Europe to be hit hardest in global slowdown – OECD

According to the Organisation for Economic Co-operation and Development (OECD), the world economy should avoid going into recession next year, but the worst energy crisis since the 1970s will cause a sharp slowdown, with Europe being the hardest hit.

The group urged central banks to keep raising interest rates as a defence against this.

Global economic growth is expected to slow from 3.1% this year to 2.2% next year before picking up to 2.7% in 2024, the OECD said, marginally raising its 2022 forecast.

“Our central scenario is not a global recession, but a significant growth slowdown for the world economy in 2023, as well as still high, albeit declining, inflation in many countries,” acting OECD chief economist Alvaro Santos Pereira said in the organisation’s latest Economic Outlook.

The OECD said the global slowdown was hitting economies unevenly, with Europe bearing the brunt as Russia’s war in Ukraine both hits business activity and drives an energy price spike.

It forecast the Euro zone economy would slow from 3.3 per cent growth this year to 0.5 per cent in 2023 before recovering to expand by 1.4 per cent in 2024. That was slightly better than in the OECD’s last outlook in September, when 3.1 per cent growth was estimated for this year and 0.3 per cent in 2023. It predicted a contraction of 0.3 per cent next year in regional heavyweight Germany, whose industry-driven economy is highly dependent on Russian energy exports – less dire than the 0.7 per cent slump expected in September.

Even in Europe outlooks diverged, with the French economy, which is far less dependent on Russian energy, expected to grow 0.6 per cent next year.

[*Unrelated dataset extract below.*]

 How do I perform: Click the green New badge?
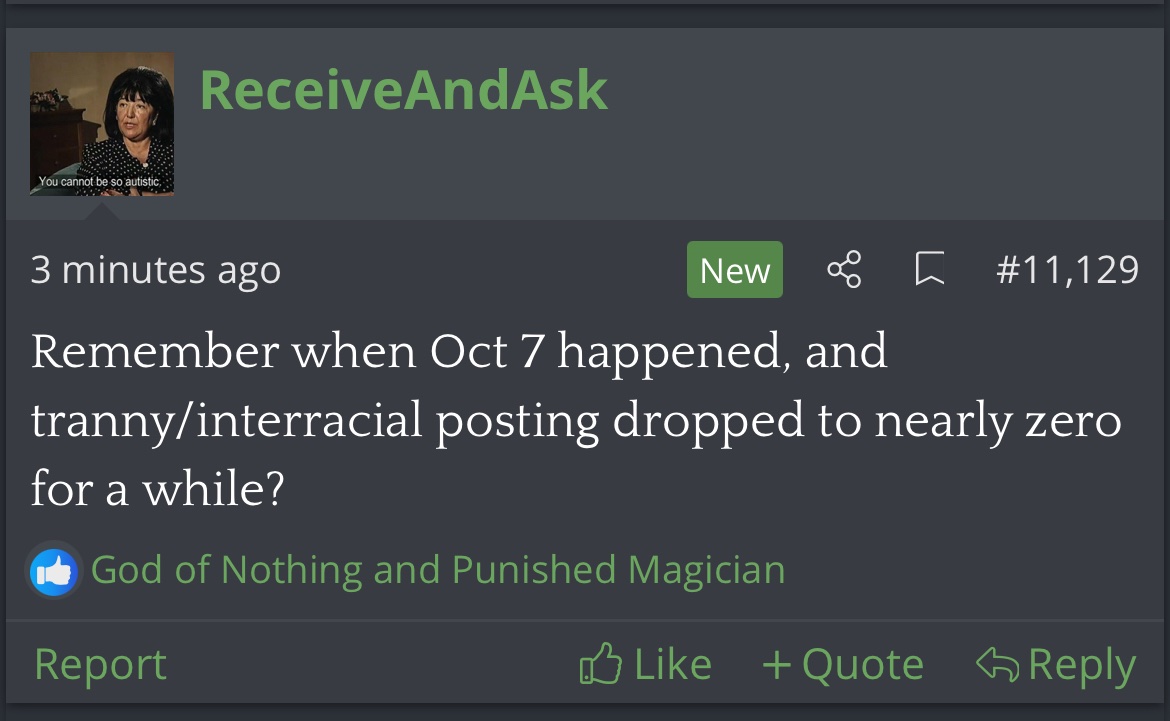(735, 269)
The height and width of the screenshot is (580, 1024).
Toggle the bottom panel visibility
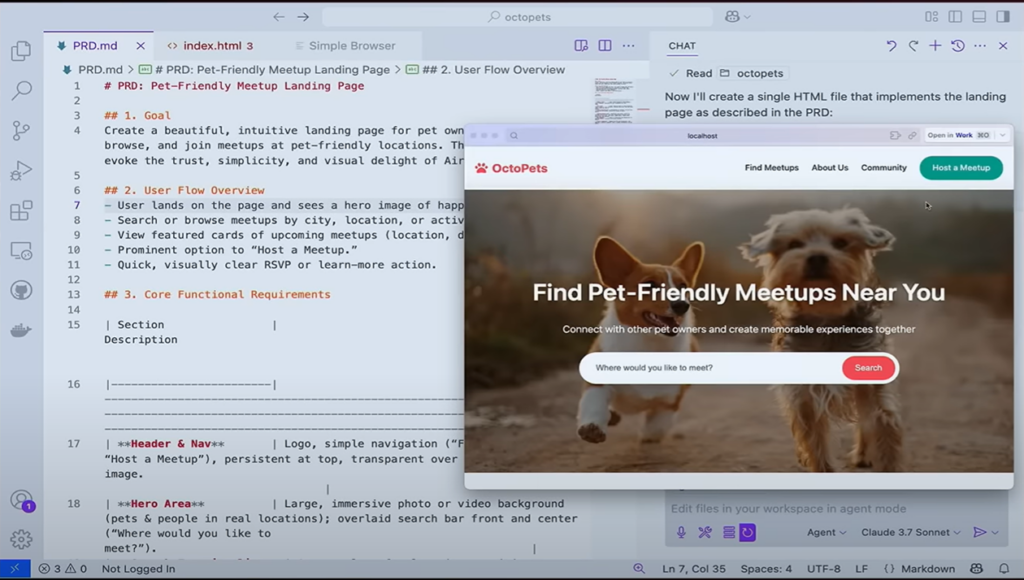(979, 17)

Italy was seen eking out 0.2 per cent growth, which means several quarterly contractions are probable.

Outside the Euro zone, the UK economy was seen shrinking 0.4 per cent next year as it contends with rising interest rates, surging prices and weak confidence. Previously, the OECD had expected 0.2 per cent growth.

The US economy was set to hold up better, with growth expected to slow from 1.8 per cent this year to 0.5 per cent in 2023 before rising to 1.0 per cent in 2024. The OECD had previously expected growth of only 1.5 per cent this year in the world’s biggest economy and its estimate for 2023 was unchanged.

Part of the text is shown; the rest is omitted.